C’erano donne per “segnare” di tutto: dalle verruche da rimuovere ai malati d’epilessia, sempre usando il presunto potere miracoloso del segno di croce di scacciare le malattie ritenute fin dal Medioevo opera del demonio. Tra superstizione e devozione si collocava anche l’abitudine di proteggere la salute col ferro di cavallo appeso dietro la porta di casa con un fiocco rosso o di tenere sotto ai vestiti i cosiddetti “brevi” contenenti supposte reliquie di santi, ma anche peli di tasso, cornetti o braccialetti di corallini rossi per i bimbi. Nel regime dei prodotti insufficienti la povertà, per la cultura popolare, non derivava dall’ingiusta distribuzione dei beni ma era considerata un fatto naturale, per cui chi emergeva per ricchezza (ma anche per bellezza o fortuna) non poteva che farlo a scapito degli altri: la invidia, che s’incaricava di ristabilire l’equilibrio, era veicolata sulle “vittime” dalla vista, dal guardare con occhio bieco e malvagio, dal “malocchio” e dalle “fatture” cause di malattie! Si ricorreva allora alla “stroliga” o “strolleca” (astrologa?!) che, con rituali vari, spostava il male su un’altra vittima, sulla strega che aveva fatto la fattura, o addirittura lo assumeva su se stessa.

Va chiarito infine che l’uso di erbe e di altri rimedi naturali è derivato empiricamente ai contadini dall’esperienza delle generazioni: numerose “virtù” terapeutiche di piante e cose sono state di recente riconosciute dalla scienza moderna, alcune spiegate nel funzionamento e altre ancora non spiegate ma ritenute efficaci (come l’agopuntura cinese). Invece molte pratiche dei guaritori hanno a che fare con le minacce irrazionali che contadini e classi subalterne in generale sentivano incombere sulla salute, senza poterle controllare se non ammettendo misteriose “potenze di fuori” e antidoti magico-devozionali pseudoreligiosi.

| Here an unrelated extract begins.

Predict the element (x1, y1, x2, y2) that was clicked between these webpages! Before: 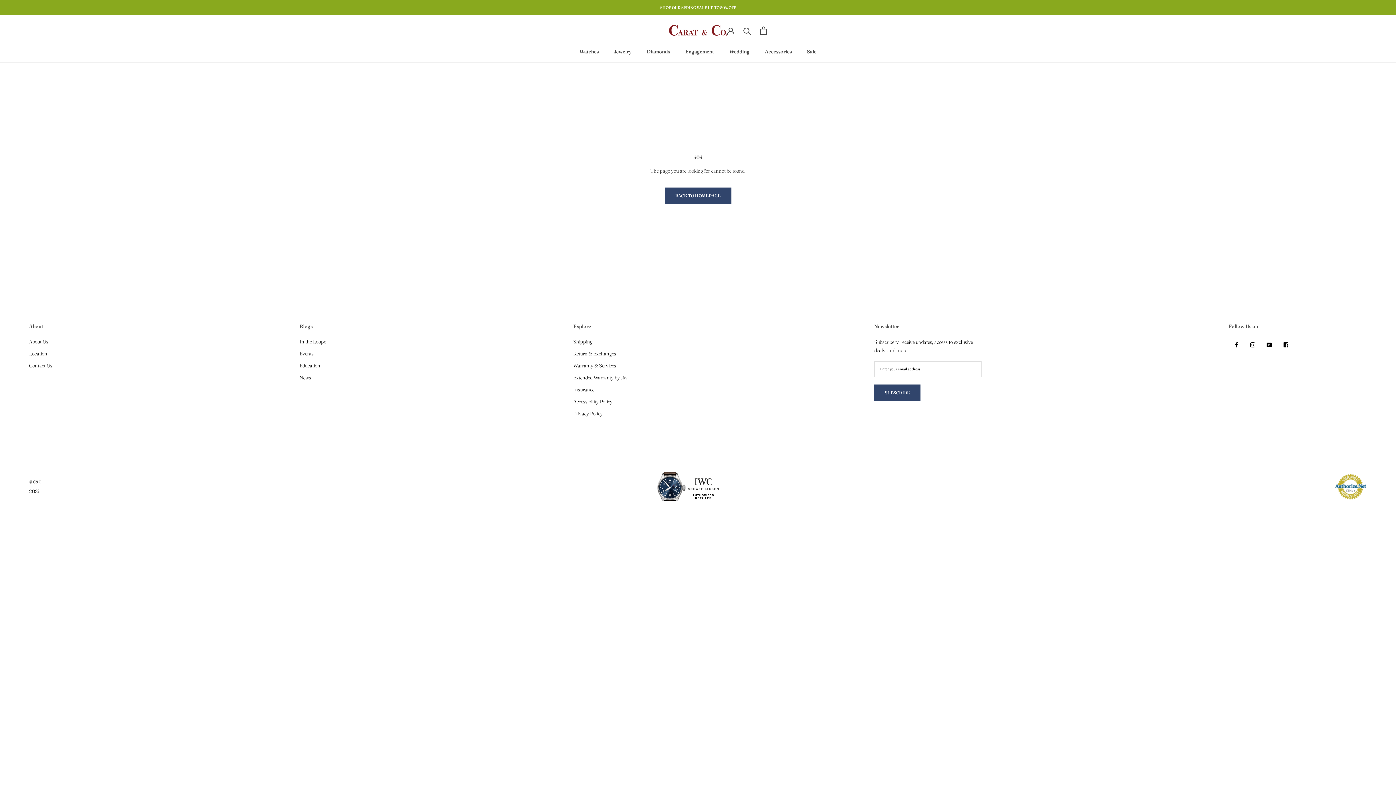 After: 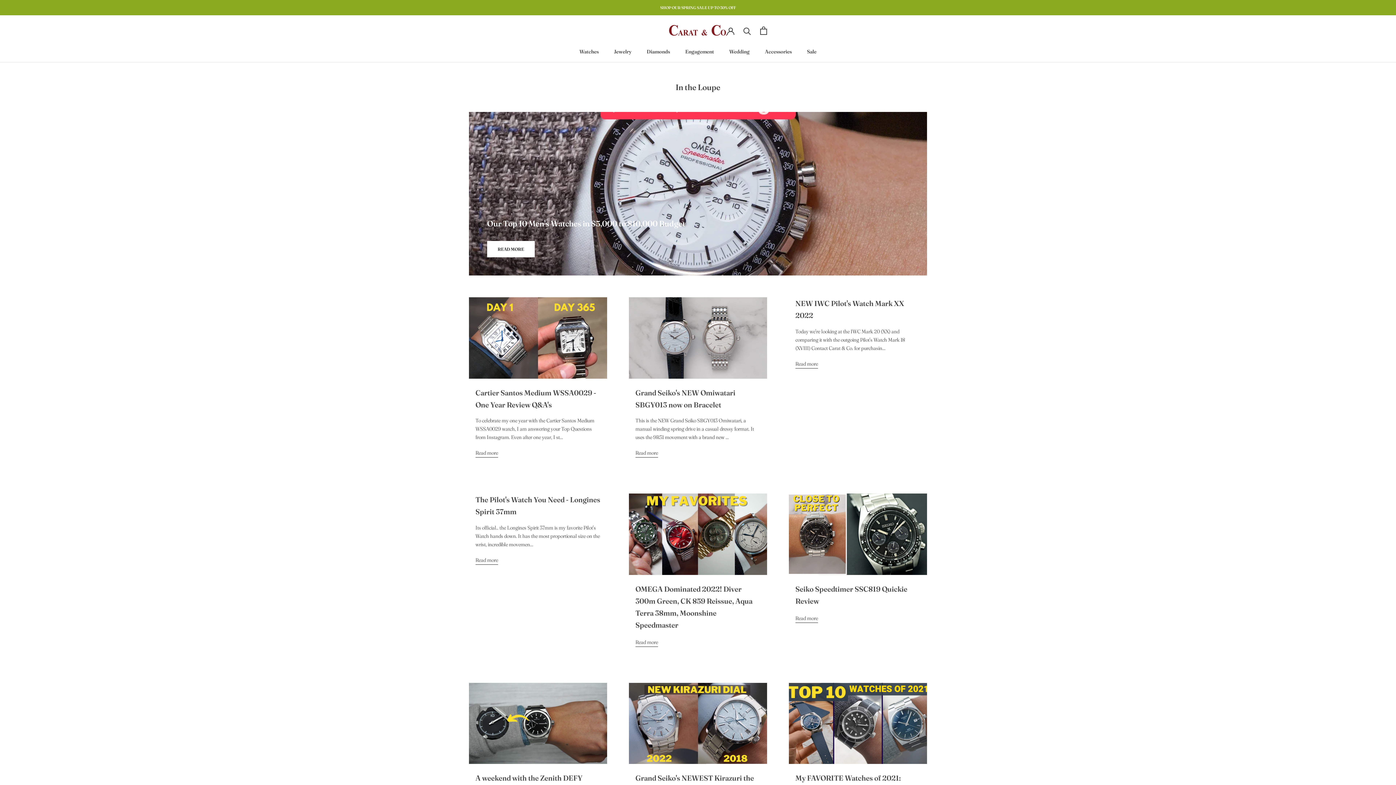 Action: bbox: (299, 338, 326, 345) label: In the Loupe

Molte tradizioni mediche familiari si sono perse durante il Novecento contemporaneamente al successo della medicina scientifica, collegata allo sviluppo delle grandi industrie farmaceutiche e all’affermazione dei servizi sanitari pubblici. L’insieme dei rimedi naturali e delle pratiche terapeutiche, con le loro interazioni, costituivano comunque un “sistema” sanitario tipico di ogni comunità e si basavano sulla interpretazione dei fenomeni biologici da parte delle classi subalterne: dunque la memoria della medicina tradizionale ha un valore storico e antropologico, ci racconta la visione del mondo delle rispettive comunità. È per ciò che anche l’Organizzazione Mondiale della Sanità sta aprendo sempre di più all’integrazione della medicina occidentale con le tradizioni mediche popolari dell’Africa e dell’America Latina, anche perché le vecchie pratiche terapeutiche utilizzano sostanze naturali che sono facilmente reperibili e sono molto meno costose dei farmaci chimici.